▶ [YOUR TASK] Express the records from the line with "Toggle Tree Outline panel pin" up to and including the line with "pyautogui.click(x=123, y=98)" as a two-column CSV with the headers instruction and response, one row per record. Put each record's text and its answer in their own quoted field, with line breaks turned into spaces.

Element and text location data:
==============================

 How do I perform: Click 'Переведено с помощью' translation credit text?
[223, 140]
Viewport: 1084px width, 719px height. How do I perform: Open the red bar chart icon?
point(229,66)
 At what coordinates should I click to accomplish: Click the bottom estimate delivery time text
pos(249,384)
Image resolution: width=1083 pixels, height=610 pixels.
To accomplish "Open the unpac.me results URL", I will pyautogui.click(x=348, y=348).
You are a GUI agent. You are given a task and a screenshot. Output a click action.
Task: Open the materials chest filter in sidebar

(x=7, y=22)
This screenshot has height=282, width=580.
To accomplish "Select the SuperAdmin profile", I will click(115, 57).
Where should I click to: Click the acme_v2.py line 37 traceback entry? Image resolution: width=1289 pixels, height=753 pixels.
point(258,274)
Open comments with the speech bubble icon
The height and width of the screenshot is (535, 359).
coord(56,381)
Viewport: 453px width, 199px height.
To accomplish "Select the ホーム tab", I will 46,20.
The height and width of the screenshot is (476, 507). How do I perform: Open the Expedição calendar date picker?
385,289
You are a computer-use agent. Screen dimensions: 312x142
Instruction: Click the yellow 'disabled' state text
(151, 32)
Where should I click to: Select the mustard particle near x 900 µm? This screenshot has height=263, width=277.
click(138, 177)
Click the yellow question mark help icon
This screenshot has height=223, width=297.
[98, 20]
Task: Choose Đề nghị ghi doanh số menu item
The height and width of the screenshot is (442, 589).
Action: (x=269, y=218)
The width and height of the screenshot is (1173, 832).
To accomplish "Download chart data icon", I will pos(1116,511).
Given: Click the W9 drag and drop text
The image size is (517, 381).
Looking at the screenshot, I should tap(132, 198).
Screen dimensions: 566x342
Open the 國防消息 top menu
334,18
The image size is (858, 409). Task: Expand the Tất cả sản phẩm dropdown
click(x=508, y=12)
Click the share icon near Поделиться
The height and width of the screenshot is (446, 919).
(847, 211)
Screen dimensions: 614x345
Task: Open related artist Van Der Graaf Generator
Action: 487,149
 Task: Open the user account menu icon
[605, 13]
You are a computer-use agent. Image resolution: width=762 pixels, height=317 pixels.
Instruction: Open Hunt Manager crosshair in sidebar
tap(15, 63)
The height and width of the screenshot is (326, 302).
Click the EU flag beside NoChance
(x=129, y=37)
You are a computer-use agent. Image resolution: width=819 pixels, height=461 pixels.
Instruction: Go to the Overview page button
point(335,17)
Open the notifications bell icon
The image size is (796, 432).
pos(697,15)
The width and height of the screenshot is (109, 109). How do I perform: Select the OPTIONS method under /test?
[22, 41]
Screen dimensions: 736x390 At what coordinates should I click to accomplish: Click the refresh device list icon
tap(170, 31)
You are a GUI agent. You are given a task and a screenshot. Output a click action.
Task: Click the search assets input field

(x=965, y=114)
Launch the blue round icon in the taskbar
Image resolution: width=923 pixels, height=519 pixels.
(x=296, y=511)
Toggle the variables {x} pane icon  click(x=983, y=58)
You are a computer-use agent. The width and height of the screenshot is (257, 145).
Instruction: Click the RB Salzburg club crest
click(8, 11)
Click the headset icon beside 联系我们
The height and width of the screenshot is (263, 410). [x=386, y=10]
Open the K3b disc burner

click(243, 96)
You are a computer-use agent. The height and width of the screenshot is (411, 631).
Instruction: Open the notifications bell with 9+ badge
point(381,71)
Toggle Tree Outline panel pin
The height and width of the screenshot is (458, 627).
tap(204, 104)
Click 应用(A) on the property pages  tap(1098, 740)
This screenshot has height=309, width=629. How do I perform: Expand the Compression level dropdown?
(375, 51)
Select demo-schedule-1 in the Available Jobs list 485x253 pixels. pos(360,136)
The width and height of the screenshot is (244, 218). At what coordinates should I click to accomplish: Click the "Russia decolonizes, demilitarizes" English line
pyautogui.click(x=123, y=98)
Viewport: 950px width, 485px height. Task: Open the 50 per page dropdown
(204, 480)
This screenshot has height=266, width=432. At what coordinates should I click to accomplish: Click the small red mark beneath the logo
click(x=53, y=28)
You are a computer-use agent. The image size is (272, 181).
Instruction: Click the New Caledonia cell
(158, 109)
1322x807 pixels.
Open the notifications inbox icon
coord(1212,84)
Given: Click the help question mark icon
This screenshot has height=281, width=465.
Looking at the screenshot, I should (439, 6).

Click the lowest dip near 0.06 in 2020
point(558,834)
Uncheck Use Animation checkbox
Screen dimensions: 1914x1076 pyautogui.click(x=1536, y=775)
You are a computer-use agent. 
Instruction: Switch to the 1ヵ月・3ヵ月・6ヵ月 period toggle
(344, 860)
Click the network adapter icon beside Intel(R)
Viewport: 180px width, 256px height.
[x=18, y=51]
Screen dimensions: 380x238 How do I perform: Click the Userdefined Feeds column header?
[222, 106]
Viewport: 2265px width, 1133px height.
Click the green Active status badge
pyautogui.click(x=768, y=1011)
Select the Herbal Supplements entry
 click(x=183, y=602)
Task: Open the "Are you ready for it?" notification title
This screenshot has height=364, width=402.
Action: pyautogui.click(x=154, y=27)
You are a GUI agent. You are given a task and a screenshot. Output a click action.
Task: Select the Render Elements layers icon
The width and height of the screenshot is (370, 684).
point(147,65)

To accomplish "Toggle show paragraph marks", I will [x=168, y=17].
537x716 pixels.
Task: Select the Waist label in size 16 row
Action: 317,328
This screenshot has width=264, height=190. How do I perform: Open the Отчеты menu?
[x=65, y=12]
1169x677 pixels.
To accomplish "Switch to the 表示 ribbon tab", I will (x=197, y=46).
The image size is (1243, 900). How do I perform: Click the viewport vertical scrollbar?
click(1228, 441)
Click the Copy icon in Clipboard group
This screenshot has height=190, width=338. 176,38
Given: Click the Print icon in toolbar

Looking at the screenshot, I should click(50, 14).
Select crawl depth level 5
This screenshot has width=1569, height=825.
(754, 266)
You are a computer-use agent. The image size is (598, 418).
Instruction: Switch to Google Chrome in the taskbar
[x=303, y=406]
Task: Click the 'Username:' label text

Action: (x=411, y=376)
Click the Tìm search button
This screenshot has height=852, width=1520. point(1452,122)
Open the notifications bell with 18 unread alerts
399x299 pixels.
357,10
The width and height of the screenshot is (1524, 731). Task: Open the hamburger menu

==============================

▶ [ANSWER TO THIS PROBLEM]
instruction,response
"Toggle Tree Outline panel pin The height and width of the screenshot is (458, 627).","tap(204, 104)"
"Click 应用(A) on the property pages","tap(1098, 740)"
"This screenshot has height=309, width=629. How do I perform: Expand the Compression level dropdown?","(375, 51)"
"Select demo-schedule-1 in the Available Jobs list 485x253 pixels.","pos(360,136)"
"The width and height of the screenshot is (244, 218). At what coordinates should I click to accomplish: Click the ""Russia decolonizes, demilitarizes"" English line","pyautogui.click(x=123, y=98)"